In the listing below, look for "will" and copy every line that has it.

BEGIN Source information

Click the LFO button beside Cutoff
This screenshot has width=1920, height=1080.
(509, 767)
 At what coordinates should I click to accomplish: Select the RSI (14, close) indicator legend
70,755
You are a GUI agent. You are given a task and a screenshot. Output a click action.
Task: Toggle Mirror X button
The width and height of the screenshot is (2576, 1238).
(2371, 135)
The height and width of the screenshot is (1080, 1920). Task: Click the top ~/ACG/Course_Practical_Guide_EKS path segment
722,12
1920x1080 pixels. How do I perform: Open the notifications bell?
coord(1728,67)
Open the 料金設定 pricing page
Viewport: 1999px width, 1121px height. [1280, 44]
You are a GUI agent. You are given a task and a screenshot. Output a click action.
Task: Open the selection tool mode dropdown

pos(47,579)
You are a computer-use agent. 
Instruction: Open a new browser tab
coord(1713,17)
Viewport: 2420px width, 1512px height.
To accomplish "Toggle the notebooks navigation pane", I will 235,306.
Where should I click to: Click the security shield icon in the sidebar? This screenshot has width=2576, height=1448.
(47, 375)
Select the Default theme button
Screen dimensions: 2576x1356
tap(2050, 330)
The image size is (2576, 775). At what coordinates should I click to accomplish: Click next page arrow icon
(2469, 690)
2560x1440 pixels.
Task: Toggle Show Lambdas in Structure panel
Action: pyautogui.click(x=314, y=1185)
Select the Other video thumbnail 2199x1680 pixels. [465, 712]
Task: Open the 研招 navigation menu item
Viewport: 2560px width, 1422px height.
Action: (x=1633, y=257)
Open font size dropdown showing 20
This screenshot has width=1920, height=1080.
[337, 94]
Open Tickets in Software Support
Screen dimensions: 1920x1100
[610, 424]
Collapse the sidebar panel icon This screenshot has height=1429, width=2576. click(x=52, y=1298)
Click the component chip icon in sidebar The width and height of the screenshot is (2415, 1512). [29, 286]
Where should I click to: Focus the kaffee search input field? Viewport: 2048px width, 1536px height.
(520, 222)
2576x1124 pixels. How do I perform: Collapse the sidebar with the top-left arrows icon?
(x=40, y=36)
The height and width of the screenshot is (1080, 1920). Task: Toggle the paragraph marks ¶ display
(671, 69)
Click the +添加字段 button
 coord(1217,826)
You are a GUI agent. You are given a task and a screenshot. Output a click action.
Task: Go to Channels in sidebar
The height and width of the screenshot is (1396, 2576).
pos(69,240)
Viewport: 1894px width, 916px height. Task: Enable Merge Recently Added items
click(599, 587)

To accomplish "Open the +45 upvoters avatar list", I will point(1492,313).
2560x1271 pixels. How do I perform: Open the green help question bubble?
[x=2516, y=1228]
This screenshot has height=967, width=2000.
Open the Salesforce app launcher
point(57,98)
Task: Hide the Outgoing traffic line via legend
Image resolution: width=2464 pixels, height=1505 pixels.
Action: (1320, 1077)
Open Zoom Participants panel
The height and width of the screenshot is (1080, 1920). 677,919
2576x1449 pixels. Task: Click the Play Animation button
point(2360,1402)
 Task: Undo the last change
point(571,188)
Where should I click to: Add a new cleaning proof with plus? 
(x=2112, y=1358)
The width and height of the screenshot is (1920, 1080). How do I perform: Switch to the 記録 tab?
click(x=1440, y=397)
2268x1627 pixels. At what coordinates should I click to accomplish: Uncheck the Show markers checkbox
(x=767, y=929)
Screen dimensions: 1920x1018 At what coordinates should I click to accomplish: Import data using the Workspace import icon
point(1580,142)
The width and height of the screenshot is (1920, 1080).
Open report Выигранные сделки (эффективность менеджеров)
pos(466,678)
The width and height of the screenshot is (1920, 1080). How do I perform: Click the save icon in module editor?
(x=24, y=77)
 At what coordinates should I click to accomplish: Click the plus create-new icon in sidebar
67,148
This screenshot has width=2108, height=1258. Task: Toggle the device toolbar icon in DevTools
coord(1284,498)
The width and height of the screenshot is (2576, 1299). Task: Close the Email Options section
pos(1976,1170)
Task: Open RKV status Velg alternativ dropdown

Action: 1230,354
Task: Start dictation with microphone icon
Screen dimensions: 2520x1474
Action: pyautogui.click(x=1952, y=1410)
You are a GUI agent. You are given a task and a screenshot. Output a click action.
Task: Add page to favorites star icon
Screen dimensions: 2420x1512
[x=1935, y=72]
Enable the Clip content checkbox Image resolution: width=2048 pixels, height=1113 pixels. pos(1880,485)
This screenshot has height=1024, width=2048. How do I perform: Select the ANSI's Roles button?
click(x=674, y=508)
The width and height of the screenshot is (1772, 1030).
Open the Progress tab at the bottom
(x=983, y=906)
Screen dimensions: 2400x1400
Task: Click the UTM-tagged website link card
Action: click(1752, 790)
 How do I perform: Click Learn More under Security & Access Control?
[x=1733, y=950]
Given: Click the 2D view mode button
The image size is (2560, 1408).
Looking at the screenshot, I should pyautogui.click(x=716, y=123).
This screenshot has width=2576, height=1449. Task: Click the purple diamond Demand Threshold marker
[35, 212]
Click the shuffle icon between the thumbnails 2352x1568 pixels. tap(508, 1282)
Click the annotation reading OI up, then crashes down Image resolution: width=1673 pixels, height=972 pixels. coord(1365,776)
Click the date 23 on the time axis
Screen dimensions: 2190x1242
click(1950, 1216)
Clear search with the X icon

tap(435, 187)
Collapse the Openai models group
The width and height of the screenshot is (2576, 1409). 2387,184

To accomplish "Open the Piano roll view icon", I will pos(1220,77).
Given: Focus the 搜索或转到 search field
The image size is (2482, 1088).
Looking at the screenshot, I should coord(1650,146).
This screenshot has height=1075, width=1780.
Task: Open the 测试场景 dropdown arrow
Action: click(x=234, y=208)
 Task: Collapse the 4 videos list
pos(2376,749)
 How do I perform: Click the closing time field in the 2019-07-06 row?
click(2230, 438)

END Source information

#### Answer space:
To accomplish "Toggle the notebooks navigation pane", I will 235,306.
To accomplish "Open the +45 upvoters avatar list", I will point(1492,313).
To accomplish "Open the Piano roll view icon", I will pos(1220,77).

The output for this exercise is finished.